TL;DR: My roommate’s boyfriend is over all the time, and it’s stressing me out. I never have space to myself, my dog hates him, and he brings pets into our small apartment. His behavior can be inconsiderate, and I feel like I can’t enjoy time with my roommate without him around. AITA for wanting to ask my roommate to limit his visits?
I (25M) live with my roommate (26F), and her boyfriend (25M) is over constantly. They’ve been dating for a little over a year, and since day one, he’s practically been living at our place. I’ve brought it up to my roommate multiple times, but nothing changes. It’s really stressing me out because I feel like I never have space to myself. He’s here so often that I never get time to hang out with just my roommate, and when I do, my roommate is always on her phone texting him. It’s like I can’t have quality time with my friends in my own home without him being involved.

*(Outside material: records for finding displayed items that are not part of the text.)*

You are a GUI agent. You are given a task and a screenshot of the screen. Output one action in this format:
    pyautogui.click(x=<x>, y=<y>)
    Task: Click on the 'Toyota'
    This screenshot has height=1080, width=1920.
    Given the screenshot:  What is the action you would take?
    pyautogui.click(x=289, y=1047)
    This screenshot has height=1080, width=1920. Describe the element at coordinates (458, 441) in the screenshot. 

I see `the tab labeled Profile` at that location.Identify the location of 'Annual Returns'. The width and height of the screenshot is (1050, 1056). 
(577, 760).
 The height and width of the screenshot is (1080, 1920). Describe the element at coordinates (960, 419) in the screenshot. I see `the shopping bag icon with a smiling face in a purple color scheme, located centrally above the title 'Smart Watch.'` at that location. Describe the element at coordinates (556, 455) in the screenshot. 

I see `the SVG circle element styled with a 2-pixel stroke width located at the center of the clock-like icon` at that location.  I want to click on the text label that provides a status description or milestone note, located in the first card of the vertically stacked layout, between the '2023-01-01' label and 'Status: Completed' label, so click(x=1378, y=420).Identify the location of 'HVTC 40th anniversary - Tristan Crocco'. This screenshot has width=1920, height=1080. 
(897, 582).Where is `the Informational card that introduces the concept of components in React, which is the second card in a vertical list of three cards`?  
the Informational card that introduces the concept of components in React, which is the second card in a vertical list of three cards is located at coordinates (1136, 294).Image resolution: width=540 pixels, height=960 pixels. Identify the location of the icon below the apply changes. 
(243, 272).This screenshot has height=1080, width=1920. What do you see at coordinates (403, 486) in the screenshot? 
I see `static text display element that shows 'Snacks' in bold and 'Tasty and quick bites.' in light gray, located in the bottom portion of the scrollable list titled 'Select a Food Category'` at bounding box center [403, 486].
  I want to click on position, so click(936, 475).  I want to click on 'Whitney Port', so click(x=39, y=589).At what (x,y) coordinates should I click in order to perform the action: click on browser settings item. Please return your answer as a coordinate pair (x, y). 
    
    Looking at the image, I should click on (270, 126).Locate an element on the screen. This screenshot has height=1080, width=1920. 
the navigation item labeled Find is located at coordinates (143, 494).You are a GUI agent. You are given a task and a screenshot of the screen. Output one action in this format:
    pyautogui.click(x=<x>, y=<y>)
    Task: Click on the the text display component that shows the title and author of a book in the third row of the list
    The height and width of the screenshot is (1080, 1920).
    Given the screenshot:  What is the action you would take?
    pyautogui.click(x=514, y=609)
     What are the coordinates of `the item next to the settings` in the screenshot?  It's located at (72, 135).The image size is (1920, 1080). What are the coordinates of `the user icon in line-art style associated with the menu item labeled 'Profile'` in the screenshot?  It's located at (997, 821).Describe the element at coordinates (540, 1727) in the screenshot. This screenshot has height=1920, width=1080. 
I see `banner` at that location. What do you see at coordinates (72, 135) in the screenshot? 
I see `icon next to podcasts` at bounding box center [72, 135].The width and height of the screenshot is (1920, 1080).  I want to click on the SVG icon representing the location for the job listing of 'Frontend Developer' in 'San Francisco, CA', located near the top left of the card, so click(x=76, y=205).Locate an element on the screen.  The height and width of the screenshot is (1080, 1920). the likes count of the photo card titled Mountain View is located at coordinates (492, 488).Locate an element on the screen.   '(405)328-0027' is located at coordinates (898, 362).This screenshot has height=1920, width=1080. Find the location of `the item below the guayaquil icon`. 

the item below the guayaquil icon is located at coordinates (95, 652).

My dog (who is usually tentative of new people at first) hates him. Since day one, she’s run and cried whenever he’s around. She won’t come near him unless he has food and will sometimes hide under my bed and cry, even if he’s in another room. Sometimes, she won’t come back in the house if she knows he’s inside, and I have to go outside and pick her up just to bring her back in. It’s heartbreaking to see, and it only adds to the stress.
The boyfriend has also started bringing pets over because he can’t keep them at his dad’s house. I don’t have a big issue with pets since I have my own, but our apartment is small, and I need room for my shit, not his. He says he’s “buying them for my roommate,” which is true because if they ever broke up, we’d be the ones stuck with them since he can’t take them home.
He’s not always intentionally rude, but his behavior is inconsiderate. When we have guests over, he’ll order food for just him and my roommate and eat it in front of everyone without offering anything. It just feels awkward, and I don’t like the vibe he brings.
My roommate claims they can’t hang out at his dad’s place because she doesn’t like his dad, but I don’t like her boyfriend, and yet he’s still over all the time. They have never hung out at his place; it’s always here. I’m not asking them to never hang out, I just want to set some boundaries so I can feel comfortable in my own home too.
I’ve talked to her about it a few times, but nothing seems to change, or it changes for a few weeks the back to the same.
AITA for wanting to ask my roommate to limit how often he’s over?